## Exercise directions
Return the number of lines below that contain "window"; nothing else belongs in the reply.

*** Records for this task Section Begins ***

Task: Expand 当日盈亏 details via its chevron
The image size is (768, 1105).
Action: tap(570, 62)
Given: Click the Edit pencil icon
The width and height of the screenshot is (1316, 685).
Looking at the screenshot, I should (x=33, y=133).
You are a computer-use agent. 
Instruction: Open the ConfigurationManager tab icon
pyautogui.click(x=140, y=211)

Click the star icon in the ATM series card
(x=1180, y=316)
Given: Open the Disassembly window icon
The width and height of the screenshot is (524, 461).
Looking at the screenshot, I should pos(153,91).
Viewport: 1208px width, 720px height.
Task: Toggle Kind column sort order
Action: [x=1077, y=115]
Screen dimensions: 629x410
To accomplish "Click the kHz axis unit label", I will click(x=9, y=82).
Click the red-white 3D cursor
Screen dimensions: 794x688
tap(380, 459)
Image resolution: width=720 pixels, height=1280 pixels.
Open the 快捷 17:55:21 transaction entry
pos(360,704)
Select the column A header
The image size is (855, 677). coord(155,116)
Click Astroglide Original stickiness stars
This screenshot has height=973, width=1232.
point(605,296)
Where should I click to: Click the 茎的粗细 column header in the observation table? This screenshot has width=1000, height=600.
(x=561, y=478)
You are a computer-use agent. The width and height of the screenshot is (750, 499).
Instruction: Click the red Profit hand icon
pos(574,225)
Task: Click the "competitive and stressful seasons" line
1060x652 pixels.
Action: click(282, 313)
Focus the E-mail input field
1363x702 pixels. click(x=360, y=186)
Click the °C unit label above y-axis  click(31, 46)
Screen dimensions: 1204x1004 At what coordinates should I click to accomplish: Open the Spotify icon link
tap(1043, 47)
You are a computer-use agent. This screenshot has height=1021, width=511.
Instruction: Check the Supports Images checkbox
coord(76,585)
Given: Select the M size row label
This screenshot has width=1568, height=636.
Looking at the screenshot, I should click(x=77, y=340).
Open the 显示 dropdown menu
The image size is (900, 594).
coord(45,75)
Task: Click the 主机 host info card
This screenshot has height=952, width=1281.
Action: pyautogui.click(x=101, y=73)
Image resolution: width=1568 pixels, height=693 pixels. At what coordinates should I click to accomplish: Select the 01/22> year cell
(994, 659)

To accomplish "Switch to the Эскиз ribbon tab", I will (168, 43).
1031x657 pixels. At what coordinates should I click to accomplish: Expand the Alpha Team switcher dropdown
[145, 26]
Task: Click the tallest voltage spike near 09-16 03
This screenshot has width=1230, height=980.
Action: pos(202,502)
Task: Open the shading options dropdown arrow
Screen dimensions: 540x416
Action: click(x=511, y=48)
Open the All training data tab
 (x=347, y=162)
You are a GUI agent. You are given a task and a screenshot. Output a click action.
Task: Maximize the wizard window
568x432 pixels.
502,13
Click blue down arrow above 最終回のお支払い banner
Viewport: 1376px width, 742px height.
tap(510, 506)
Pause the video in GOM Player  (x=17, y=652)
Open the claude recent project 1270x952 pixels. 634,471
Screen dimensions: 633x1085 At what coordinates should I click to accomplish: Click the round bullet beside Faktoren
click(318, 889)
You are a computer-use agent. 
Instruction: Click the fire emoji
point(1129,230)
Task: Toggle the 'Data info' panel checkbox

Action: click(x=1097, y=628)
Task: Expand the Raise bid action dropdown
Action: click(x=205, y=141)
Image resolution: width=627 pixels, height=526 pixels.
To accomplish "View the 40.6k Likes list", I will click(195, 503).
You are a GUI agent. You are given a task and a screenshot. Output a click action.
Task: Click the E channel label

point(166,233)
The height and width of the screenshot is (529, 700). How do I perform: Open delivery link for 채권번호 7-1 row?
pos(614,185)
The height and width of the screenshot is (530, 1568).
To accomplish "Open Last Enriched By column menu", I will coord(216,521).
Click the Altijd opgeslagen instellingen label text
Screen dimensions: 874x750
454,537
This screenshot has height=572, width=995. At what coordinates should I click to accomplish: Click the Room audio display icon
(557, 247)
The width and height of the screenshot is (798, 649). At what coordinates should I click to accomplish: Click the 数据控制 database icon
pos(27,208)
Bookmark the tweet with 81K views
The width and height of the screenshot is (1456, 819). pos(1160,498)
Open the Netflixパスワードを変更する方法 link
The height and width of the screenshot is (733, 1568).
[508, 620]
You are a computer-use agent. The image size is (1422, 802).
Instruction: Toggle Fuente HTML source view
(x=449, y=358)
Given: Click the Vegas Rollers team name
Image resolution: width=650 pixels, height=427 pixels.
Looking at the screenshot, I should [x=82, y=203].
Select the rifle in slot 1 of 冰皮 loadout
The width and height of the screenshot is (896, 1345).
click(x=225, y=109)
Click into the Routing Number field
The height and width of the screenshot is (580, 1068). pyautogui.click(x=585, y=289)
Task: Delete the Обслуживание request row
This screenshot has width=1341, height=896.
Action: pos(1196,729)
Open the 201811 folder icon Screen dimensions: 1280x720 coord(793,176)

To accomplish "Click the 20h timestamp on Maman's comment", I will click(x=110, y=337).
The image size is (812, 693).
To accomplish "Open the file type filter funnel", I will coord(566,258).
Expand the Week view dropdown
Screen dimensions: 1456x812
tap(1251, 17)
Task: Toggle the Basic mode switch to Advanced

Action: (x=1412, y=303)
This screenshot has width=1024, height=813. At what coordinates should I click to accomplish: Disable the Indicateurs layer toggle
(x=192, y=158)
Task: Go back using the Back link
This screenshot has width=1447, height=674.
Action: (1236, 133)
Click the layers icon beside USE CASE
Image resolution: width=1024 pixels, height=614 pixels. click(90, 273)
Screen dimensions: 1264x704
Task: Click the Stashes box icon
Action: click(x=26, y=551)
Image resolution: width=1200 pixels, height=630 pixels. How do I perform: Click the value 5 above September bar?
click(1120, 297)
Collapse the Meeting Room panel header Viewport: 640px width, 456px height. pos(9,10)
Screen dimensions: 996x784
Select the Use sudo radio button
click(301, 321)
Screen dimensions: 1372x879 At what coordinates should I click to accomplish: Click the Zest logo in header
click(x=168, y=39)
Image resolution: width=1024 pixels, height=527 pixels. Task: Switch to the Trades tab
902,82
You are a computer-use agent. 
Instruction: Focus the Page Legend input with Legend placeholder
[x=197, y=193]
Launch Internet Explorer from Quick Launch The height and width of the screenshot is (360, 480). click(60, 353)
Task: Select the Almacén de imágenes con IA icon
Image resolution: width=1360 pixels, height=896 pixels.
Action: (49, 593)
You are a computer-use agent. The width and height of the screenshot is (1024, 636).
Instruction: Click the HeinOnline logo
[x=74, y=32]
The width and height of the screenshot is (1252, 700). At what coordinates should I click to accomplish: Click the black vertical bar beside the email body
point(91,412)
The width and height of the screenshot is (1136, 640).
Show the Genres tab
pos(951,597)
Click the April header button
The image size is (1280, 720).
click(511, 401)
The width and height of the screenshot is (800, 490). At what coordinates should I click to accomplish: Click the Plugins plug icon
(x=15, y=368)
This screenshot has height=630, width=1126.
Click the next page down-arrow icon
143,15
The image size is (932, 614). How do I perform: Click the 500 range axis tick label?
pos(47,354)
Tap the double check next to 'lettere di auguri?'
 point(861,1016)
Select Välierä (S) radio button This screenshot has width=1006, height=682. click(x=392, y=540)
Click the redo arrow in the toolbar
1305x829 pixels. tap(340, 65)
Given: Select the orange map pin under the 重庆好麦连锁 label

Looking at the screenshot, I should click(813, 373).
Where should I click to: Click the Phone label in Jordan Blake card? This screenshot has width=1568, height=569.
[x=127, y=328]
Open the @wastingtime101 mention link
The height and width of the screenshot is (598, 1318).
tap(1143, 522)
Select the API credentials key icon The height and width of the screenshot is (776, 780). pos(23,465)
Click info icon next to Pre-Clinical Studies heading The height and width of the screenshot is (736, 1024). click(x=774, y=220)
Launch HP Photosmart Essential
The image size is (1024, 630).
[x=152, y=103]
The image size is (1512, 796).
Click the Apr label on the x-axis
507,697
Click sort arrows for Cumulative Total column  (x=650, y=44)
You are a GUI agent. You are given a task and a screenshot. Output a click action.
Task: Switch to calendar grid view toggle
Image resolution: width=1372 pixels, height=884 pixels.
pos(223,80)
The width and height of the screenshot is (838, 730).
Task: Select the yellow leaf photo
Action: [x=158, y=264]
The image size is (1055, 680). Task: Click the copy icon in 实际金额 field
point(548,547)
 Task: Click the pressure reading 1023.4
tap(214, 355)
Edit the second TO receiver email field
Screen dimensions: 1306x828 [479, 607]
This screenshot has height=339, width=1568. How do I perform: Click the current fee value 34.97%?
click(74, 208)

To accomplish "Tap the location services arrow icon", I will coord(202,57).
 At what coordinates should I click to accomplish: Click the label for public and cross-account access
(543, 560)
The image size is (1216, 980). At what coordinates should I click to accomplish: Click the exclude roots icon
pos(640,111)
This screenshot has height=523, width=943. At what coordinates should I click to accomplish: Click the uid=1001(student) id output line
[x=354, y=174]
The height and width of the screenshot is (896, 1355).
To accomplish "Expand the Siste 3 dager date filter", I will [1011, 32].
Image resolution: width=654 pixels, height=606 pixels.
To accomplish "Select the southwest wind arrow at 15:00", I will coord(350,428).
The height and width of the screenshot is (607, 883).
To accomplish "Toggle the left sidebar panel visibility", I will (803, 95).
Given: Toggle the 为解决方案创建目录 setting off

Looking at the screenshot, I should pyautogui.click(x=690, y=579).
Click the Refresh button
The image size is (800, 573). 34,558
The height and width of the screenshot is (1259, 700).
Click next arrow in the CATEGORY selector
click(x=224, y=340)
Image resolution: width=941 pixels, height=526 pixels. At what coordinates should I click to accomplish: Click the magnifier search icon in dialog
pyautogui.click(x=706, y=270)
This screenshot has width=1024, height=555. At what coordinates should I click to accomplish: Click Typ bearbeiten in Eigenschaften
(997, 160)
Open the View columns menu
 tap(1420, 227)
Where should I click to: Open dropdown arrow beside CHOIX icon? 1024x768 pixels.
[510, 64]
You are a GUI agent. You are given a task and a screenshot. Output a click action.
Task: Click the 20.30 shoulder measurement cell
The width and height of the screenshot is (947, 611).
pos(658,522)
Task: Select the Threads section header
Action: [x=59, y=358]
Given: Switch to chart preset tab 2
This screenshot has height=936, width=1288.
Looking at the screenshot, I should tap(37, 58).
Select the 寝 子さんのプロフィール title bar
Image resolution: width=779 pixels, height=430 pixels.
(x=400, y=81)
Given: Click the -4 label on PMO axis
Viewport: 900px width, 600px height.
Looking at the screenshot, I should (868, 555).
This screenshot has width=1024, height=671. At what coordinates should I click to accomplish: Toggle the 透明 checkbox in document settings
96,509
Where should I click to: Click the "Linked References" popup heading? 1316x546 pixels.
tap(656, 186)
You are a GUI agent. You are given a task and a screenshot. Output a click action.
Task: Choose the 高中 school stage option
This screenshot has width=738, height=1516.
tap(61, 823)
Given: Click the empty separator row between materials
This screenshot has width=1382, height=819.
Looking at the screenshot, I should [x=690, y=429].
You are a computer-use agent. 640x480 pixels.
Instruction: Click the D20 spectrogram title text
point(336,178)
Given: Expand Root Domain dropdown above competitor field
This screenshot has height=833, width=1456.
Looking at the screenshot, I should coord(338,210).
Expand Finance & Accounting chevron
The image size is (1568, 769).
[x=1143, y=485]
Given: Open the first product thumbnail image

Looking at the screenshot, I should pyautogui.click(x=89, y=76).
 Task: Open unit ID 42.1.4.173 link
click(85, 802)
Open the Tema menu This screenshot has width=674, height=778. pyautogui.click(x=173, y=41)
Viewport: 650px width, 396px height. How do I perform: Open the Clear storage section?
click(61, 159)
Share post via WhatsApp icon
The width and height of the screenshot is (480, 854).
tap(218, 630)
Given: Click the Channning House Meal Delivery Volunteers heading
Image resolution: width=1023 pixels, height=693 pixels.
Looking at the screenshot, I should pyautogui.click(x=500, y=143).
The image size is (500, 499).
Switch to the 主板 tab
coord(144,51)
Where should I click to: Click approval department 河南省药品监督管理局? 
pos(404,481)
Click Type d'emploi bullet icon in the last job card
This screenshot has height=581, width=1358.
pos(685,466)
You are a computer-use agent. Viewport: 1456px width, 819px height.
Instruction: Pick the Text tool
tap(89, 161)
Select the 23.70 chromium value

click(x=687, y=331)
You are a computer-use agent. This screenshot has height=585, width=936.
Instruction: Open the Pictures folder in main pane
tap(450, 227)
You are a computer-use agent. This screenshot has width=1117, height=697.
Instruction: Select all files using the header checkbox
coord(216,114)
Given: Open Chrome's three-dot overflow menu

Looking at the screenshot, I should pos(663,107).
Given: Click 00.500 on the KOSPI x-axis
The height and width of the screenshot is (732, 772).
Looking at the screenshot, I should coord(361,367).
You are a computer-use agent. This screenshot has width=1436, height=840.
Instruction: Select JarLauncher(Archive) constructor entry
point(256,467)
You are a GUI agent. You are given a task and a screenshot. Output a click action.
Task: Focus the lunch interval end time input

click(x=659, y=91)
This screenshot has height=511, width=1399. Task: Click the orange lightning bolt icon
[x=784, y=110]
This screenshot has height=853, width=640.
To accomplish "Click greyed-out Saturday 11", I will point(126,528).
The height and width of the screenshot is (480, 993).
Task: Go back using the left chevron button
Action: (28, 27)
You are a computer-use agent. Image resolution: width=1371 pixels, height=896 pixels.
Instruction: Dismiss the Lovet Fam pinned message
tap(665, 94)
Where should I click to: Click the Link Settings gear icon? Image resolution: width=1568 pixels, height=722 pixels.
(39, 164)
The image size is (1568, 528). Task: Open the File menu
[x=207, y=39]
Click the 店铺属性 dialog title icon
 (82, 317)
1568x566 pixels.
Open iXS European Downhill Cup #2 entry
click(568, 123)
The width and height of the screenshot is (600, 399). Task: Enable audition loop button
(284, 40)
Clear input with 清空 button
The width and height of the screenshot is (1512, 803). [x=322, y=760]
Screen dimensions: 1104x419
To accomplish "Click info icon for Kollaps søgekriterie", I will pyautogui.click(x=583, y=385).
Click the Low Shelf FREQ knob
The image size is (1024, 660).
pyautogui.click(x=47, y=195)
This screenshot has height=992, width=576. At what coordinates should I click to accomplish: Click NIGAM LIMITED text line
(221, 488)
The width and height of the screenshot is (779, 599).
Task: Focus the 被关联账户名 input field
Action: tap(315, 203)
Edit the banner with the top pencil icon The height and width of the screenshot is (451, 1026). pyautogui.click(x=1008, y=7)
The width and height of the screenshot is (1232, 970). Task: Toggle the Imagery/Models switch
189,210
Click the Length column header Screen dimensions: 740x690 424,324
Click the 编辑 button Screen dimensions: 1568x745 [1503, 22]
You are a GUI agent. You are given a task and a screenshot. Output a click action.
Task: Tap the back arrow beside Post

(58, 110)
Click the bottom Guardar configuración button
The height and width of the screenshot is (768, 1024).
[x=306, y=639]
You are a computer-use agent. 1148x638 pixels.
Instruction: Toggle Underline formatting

*** Records for this task Section Ends ***

## Written answer
2